How has the treatment of hepatocellular carcinoma (HCC) changed in the past decade?

Answer

In the past decade, novel systemic therapies and local therapies have been developed to help patients with HCC.

Sorafenib, a multi-kinase inhibitor, was the first targeted drug and was approved by the US Food and Drug Administration (FDA) in 2007 for unresectable HCC. Now we have regorafenib, a multi-kinase inhibitor, for second-line treatment and, more recently, nivolumab, a PD-1 checkpoint inhibitor, which was approved for patients who failed or who were intolerant to sorafenib. Novel local therapies such as stereotactic body radiotherapy (SBRT), radioembolization, and microwave ablation are now available as well.
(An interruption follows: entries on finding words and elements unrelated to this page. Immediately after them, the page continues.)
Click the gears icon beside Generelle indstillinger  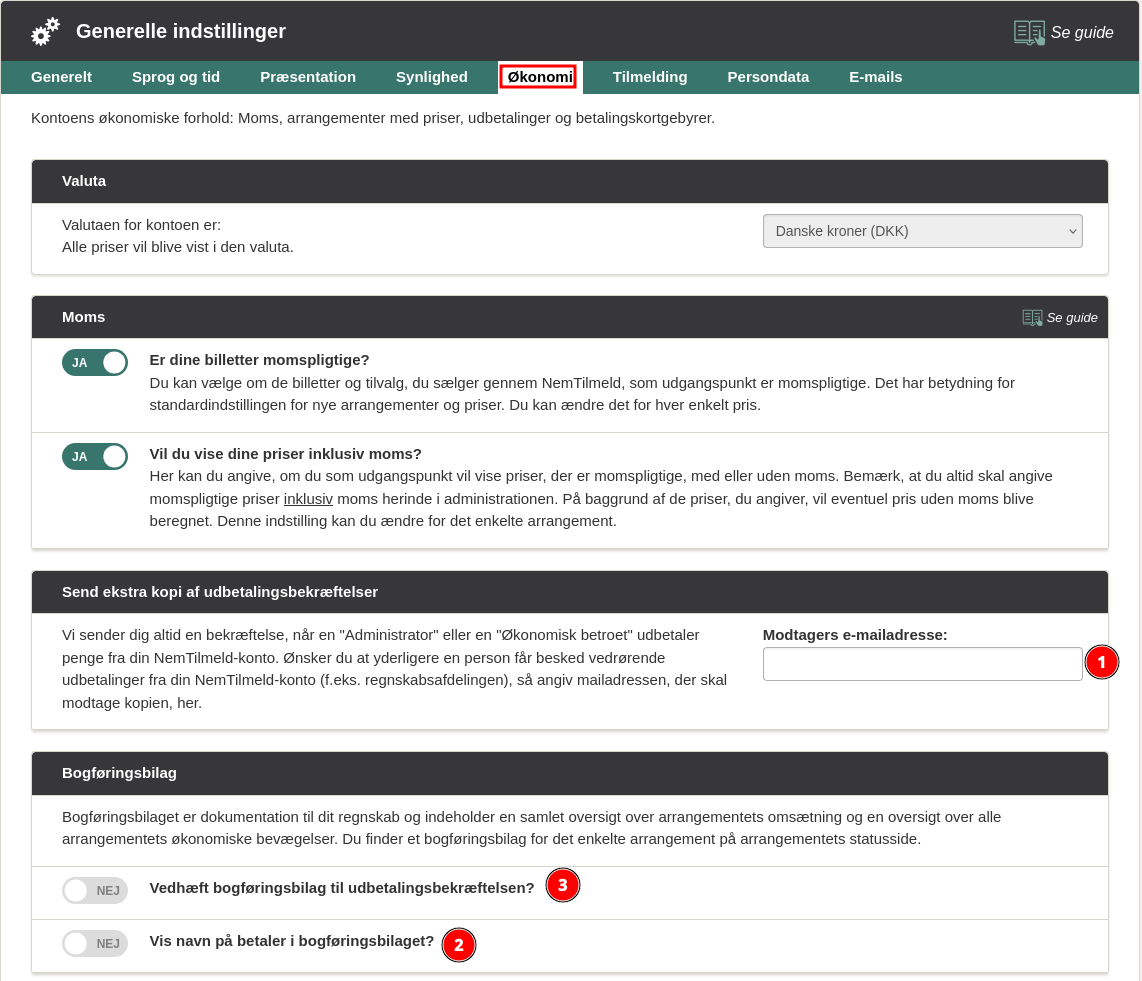[46, 32]
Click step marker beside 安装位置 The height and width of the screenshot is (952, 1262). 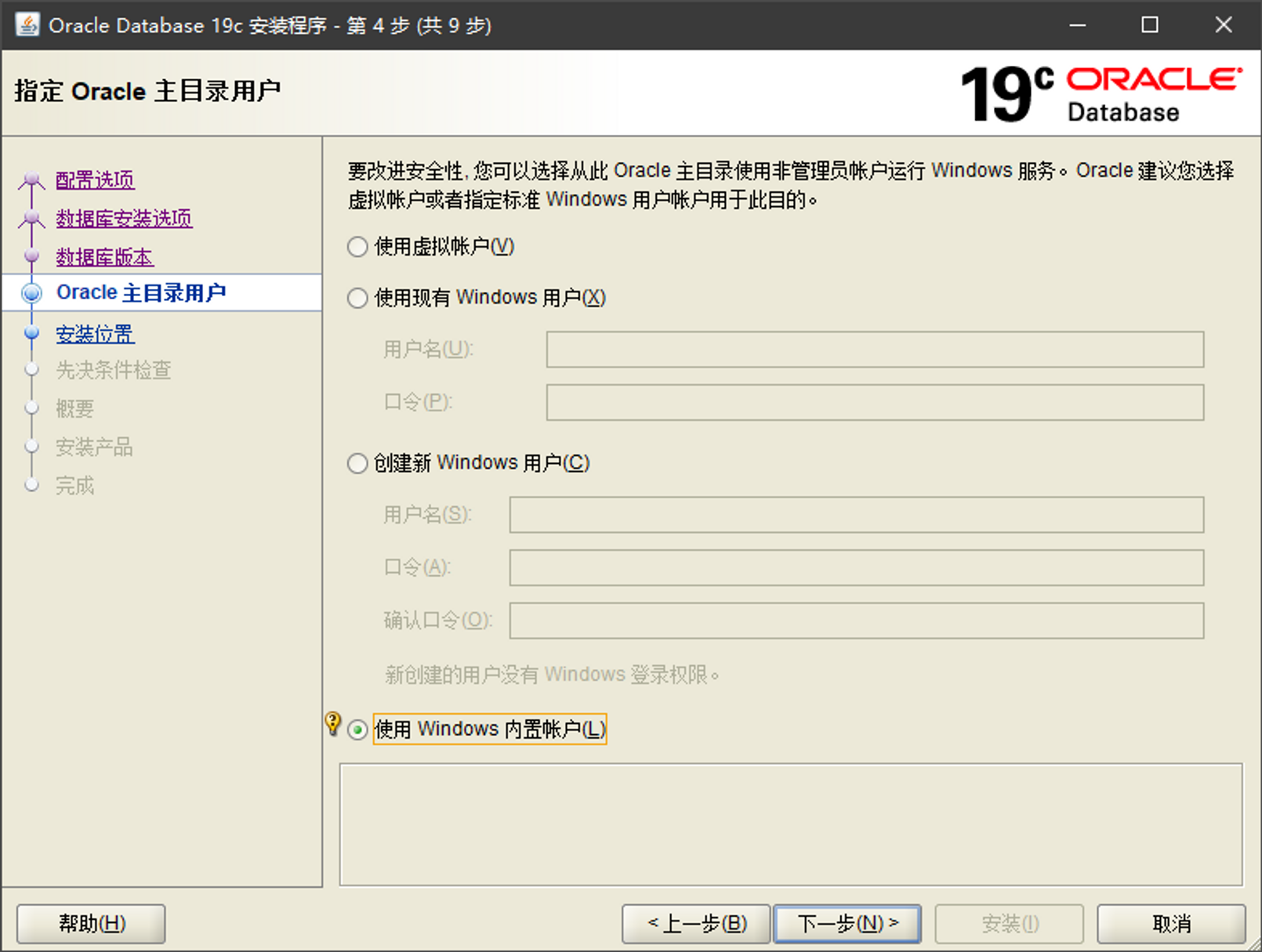click(x=32, y=334)
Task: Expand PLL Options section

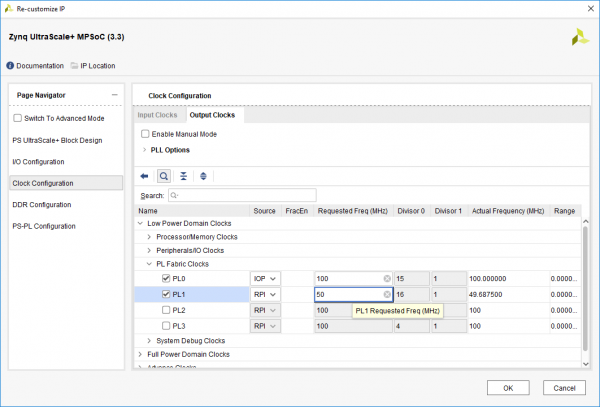Action: click(144, 150)
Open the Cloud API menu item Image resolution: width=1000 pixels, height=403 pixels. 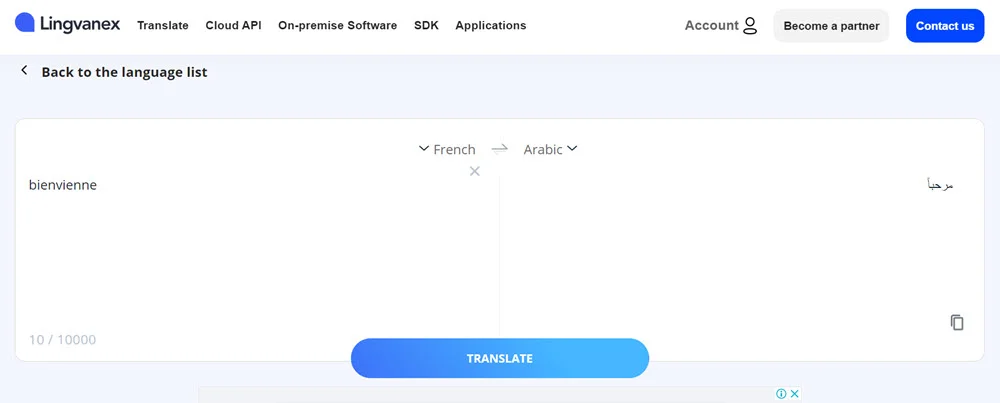click(x=233, y=26)
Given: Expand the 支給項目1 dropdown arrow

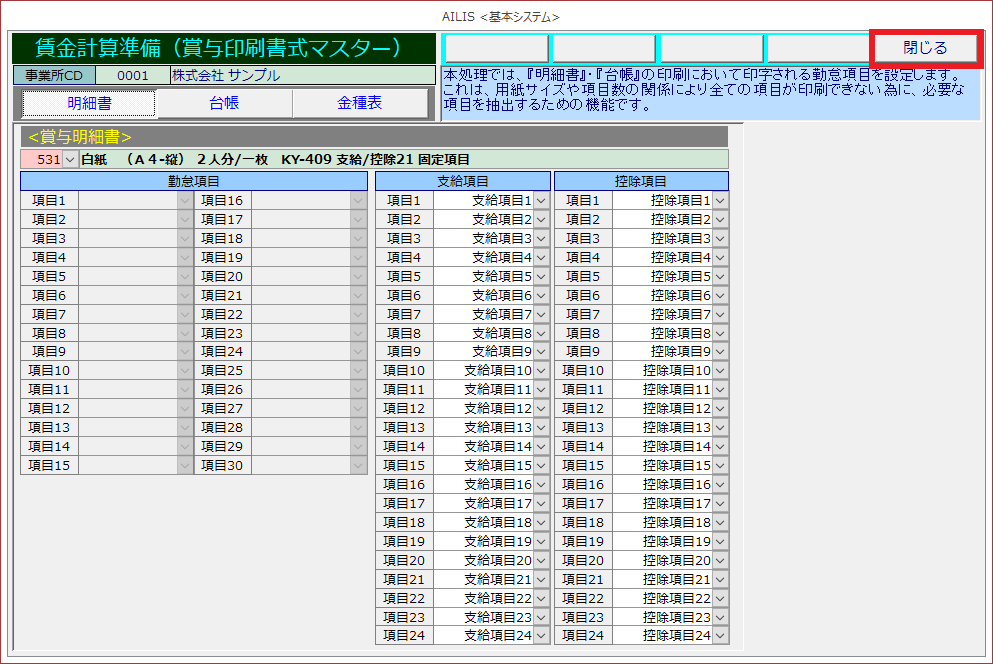Looking at the screenshot, I should click(541, 201).
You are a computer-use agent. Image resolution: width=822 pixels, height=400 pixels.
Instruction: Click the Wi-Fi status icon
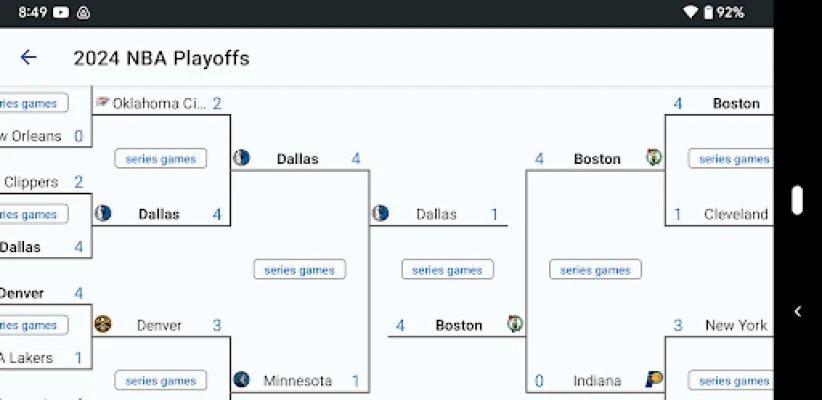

Surgery and liver transplantation are, however, still the only curative options.

Question

Are PD-1, PD-L1, or CTLA-4 inhibitors effective for HCC? Are there any immunosuppressive features unique to liver cancer that make it less likely checkpoint inhibition will be effective?

Answer

Recently, nivolumab, a PD-1 checkpoint inhibitor, was approved for patients who failed or were intolerant to sorafenib based on the Checkmate 040 study (ClinicalTrials.gov Identifier: NCT01658878).

The study showed a patient response rate of 15%; nivolumab was also active regardless of the hepatitis status. Responses tended to occur early within 3 months and were durable.1

Currently nivolumab is being studied in the first line against sorafenib and hopefully we will get the final result sometime next year. Furthermore, there is a plan to study nivolumab in the adjuvant setting after liver resection or radiofrequency ablation (RFA) as well.
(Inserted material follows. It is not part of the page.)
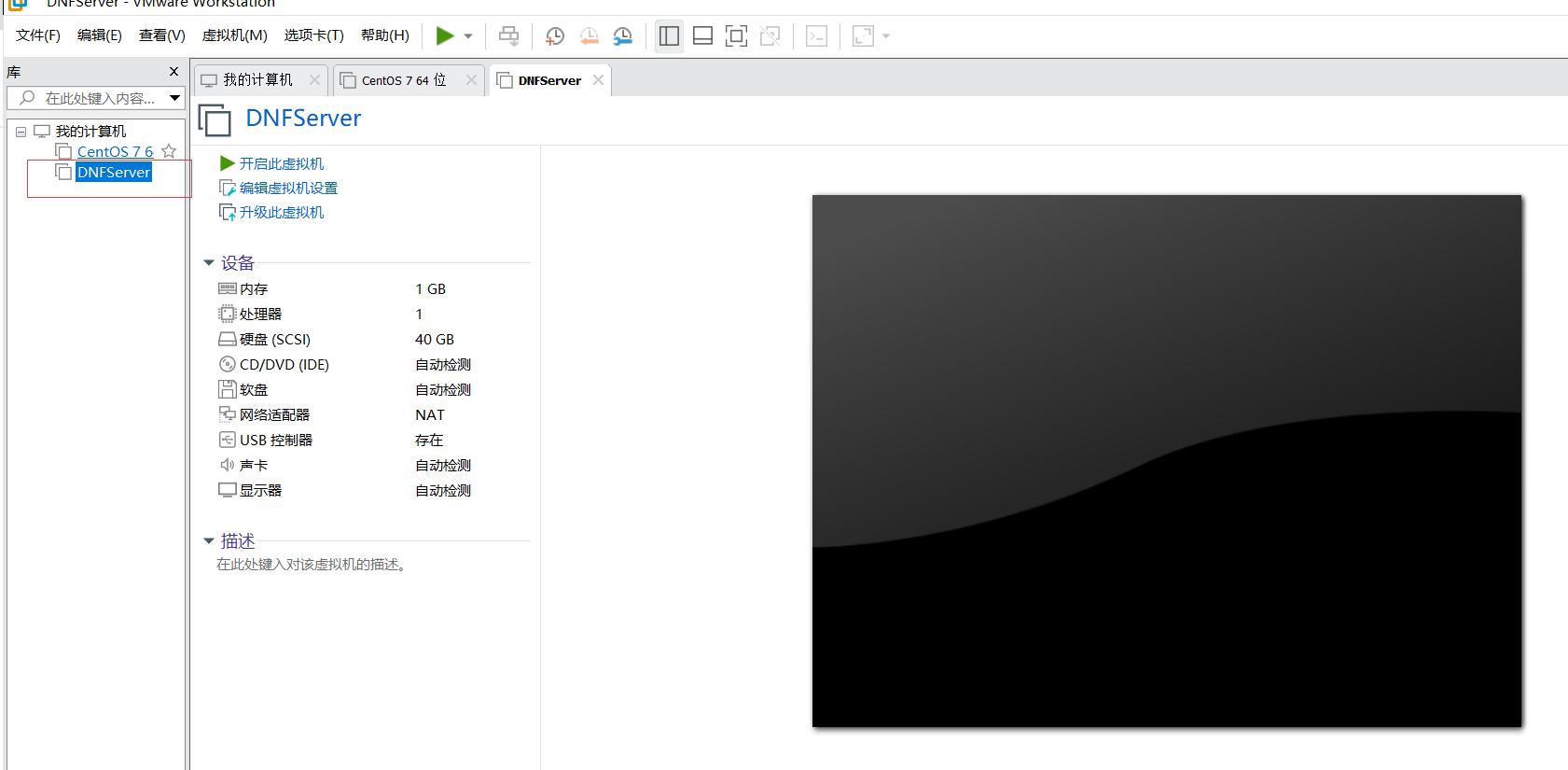
Task: Enter full screen mode icon
Action: 736,36
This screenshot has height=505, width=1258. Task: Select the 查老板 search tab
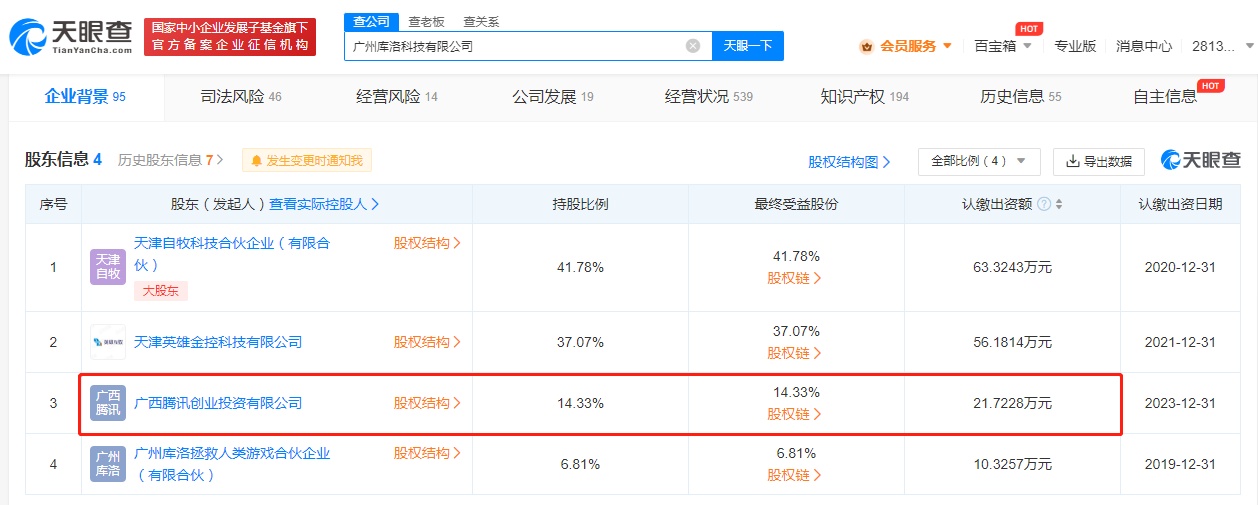[x=426, y=21]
Another checkpoint inhibitor, pembrolizumab, along with combination durvalumab and tremelimumab is now being studied in the second line in previously treated HCC (ClinicalTrials.gov Identifiers: NCT02702401, NCT02519348).

Question

What treatment regimens do you recommend for patients who present with metastatic disease?

Answer

Currently, sorafenib is still the only drug available in the first-line setting for patients with advanced HCC.

If, however, the patient cannot tolerate sorafenib because of toxicity, then nivolumab is now available. If the patient has tumor progression on sorafenib, then we now have the options of either regorafenib or nivolumab. We now actually have a choice, whereas in the past we had nothing to offer — except for a clinical trial or best supportive care.

Question

Are there any current clinical trials you’d recommend to patients with relapsed or refractory disease? Are any of these trials likely to change clinical care?

Answer

Currently many trials are looking at combinations of immunotherapies in a refractory setting.

There are, for example, trials combining PD-1 checkpoint inhibitors with ipilimumab, an anti-CTLA-4 antibody. Other studies include combinations of local therapy such as SBRT or radioembolization with checkpoint inhibitors in order to induce an abscopal effect.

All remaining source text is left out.